This is the kind of nonconsensual sureptitious user tracking that the EU privacy directive 2002/58/EC concerns itself with, not those redundant, stupid cookie consent overlays.
No, from my understanding cookies are allowed by default only if they are essential to the function of the site. If you only use the cookie to handle logins and sessions then you don't need the warning. I you use the cookie for tracking or analytics then you need the warning.
Note that you can use your webserver logs for analytics and that doesn't require the cookie banner.
Something that is best left to the browser to handle... by allowing the user to enable/disable 3rd party cookies. Which we already have. But no, the EU has stupid notifications on basically every single website as a result since everyone uses third party analytics. Why? If you want your analytics to be believed by anyone who wants to advertise with you, invest in you, partner with you, or buy you, they'd damn well better be third party analytics.
That's true. The implementation differs on the country, for example in the UK it is enough to just show the annoying banner. Here in Spain you cannot set any tracking cookie (i.e. Analytics) without explicit consent. Of course, governmental websites totally break this law: http://cfenollosa.com/blog/the-ignorant-eu-cookie-law.html
However, OP is right, governments spy on our webcams and analyze our traffic, and that's ok, but we need a stupid banner that overrides browser preferences to avoid all but session cookies. Duh.
If you can set cookies, the user has already expressed their consent by enabling the cookies in the browser. As long as cookies' existence is common knowledge (it is by now), there is no need to duplicate browser UI within every website.

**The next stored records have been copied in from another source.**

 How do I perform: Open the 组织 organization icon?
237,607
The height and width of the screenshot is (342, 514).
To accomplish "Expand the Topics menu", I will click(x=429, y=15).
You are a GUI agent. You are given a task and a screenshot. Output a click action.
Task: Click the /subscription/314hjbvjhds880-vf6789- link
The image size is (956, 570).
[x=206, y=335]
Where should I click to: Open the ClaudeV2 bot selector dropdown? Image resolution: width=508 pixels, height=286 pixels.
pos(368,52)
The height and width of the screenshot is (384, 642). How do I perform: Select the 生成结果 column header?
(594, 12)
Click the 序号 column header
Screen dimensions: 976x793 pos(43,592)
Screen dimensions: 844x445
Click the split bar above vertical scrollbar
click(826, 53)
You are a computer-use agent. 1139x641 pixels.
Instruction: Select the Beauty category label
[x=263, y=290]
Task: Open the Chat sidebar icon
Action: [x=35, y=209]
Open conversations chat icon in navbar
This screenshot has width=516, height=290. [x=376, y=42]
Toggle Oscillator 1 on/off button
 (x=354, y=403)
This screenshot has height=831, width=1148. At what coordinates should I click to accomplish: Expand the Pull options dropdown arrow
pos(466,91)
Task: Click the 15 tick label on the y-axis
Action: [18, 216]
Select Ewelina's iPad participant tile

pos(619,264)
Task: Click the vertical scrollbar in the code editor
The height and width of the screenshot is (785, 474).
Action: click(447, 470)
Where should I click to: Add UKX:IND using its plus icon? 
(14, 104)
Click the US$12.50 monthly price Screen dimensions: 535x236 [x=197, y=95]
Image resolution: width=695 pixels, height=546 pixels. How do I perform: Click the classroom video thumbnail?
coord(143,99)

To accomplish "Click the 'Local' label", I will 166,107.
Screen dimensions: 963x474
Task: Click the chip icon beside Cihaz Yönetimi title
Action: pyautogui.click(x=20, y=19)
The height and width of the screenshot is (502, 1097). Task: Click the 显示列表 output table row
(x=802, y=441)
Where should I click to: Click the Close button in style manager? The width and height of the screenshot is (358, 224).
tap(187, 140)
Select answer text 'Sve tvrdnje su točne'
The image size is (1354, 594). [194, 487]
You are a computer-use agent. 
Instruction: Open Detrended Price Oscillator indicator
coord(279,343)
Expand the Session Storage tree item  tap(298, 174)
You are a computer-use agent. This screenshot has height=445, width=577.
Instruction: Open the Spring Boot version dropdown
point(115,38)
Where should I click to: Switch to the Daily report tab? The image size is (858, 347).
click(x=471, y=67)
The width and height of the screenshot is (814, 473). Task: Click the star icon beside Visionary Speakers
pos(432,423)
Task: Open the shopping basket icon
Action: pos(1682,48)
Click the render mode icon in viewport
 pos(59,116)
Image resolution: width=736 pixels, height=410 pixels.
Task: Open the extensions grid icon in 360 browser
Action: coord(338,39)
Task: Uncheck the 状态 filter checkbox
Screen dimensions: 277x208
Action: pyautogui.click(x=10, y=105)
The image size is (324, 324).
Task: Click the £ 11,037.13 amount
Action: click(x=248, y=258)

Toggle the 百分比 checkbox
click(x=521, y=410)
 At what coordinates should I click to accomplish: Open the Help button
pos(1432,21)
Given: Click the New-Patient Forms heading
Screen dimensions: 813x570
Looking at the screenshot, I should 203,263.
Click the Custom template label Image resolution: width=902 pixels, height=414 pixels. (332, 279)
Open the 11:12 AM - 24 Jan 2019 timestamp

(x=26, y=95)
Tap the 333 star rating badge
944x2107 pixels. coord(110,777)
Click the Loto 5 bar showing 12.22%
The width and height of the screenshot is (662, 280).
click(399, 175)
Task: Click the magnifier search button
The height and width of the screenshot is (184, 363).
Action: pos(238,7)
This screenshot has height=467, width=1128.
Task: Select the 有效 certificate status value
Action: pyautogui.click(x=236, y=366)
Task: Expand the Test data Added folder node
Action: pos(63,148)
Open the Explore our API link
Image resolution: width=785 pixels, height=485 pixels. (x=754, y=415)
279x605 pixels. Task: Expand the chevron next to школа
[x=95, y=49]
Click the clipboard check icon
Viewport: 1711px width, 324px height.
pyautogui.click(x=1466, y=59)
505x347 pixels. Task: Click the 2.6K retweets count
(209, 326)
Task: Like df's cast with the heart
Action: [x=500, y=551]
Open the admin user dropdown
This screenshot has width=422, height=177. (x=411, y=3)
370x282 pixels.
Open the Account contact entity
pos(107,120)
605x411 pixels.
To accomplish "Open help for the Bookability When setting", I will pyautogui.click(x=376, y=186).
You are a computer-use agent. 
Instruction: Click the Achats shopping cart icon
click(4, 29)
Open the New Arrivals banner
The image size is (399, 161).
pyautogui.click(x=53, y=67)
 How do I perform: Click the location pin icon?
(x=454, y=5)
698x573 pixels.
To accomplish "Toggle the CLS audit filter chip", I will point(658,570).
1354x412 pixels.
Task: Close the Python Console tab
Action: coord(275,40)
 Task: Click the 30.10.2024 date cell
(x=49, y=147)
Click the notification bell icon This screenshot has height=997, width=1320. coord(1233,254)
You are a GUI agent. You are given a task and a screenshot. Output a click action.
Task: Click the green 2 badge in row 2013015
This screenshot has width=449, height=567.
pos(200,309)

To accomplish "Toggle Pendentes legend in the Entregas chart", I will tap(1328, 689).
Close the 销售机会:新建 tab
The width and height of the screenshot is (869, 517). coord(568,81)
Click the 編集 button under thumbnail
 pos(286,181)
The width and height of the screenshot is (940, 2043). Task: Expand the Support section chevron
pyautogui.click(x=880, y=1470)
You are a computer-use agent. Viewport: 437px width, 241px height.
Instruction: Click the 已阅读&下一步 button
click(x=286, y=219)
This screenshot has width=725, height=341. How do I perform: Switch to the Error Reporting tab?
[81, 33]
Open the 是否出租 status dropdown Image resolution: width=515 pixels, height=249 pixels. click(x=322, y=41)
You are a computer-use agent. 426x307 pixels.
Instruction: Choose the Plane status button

This is the official stance of the ICO[1], the UK national authority: there was a need to educate users what cookies were when the directive was passed. No such need exists now. ICO itself briefly used consent overlays, but does not anymore (EDIT: Aaaaand they've apparently use them again; I'll try to find the policy release where they say this is not necessary.). Cookies not used for tracking of persons never needed any consent, as they have no privacy implications.
People who make their living creating cargo-cult UI designs, have predictably added cargo-cult law-compliance to their toolset. It is beyond stupid.
> If you can set cookies, the user has already expressed their consent by enabling the cookies in the browser. As long as cookies' existence is common knowledge (it is by now), there is no need to duplicate browser UI within every website.
Wrong. If I disable cookies in my browser, I can't log in to websites anymore, so they need to be allowed. A whitelist would be very inconvenient. On top of that, it's not explicit allowance, it'd be implicit (i.e. opt-out instead of opt-in).
I don't know if British legislation is different, but this is illegal at least in the Netherlands.
You can enable session cookies only, even in the current UIs. Ditto for third-party cookies. Duplicating UI in a website is a solution looking for a problem. The web devs can nag the 0.01% who don't have cookies enabled, and leave the 99.99% who have them enabled alone.
It has never been enforced that way to my knowledge, anywhere in the EU. Which law or court decision says that it is actually illegal?
How does my browser know that one PHPSESSID is used for tracking, and another is a session? You probably mean until I close the browser, which would be never -- at least, I would never want to, but I do every few months for browser updates. (My laptop always goes in suspend/sleep mode.)
> Ditto for third-party cookies
I don't know what third-party cookies are anyway, and I bet my peers could not give me an accurate description either. We're all in the software business, be it game development or general software development or something.
Two gave a rough description but couldn't answer a question about whether embedded Like buttons would work if the user is logged into Facebook. Another just said "I don't know".
I'm not sure "the public is informed about all their options by now". The ones who really care generally use uBlock, ABP, Self-Destructing Cookies, Ghostery, etc., the rest just click "ok" because the sites do not inform them about these aforementioned possibilities: that wouldn't be in their interest.
> Duplicating UI in a website is a solution looking for a problem
Oh I agree it's an issue, I hate this cookie wall as much as anyone. I would love for there to be no need to ever see this wall.
> It has never been enforced that way to my knowledge, anywhere in the EU. Which law or court decision says that it is actually illegal?
I am not sure fines have been dealt, but the Dutch ACM ("authority for consumer and markets", literally translated) did give out warnings to non-compliant sites and they subsequently places cookie walls.
The law simply says no such cookies may be placed, it doesn't say "for a few months while users are unaware, and after that, oh well, have some fun picking your own privacy laws as you wish."
And yes, I know functional cookies and simple tracking is allowed if you don't invade a person's privacy. This means practically every major website knowingly tries to invade your privacy, because they have these walls in place. What do people say? "Fucking government does not understand the internet, look at all these walls." What should we be saying? "Wait why are they trying to create detailed profiles of me in the first place?"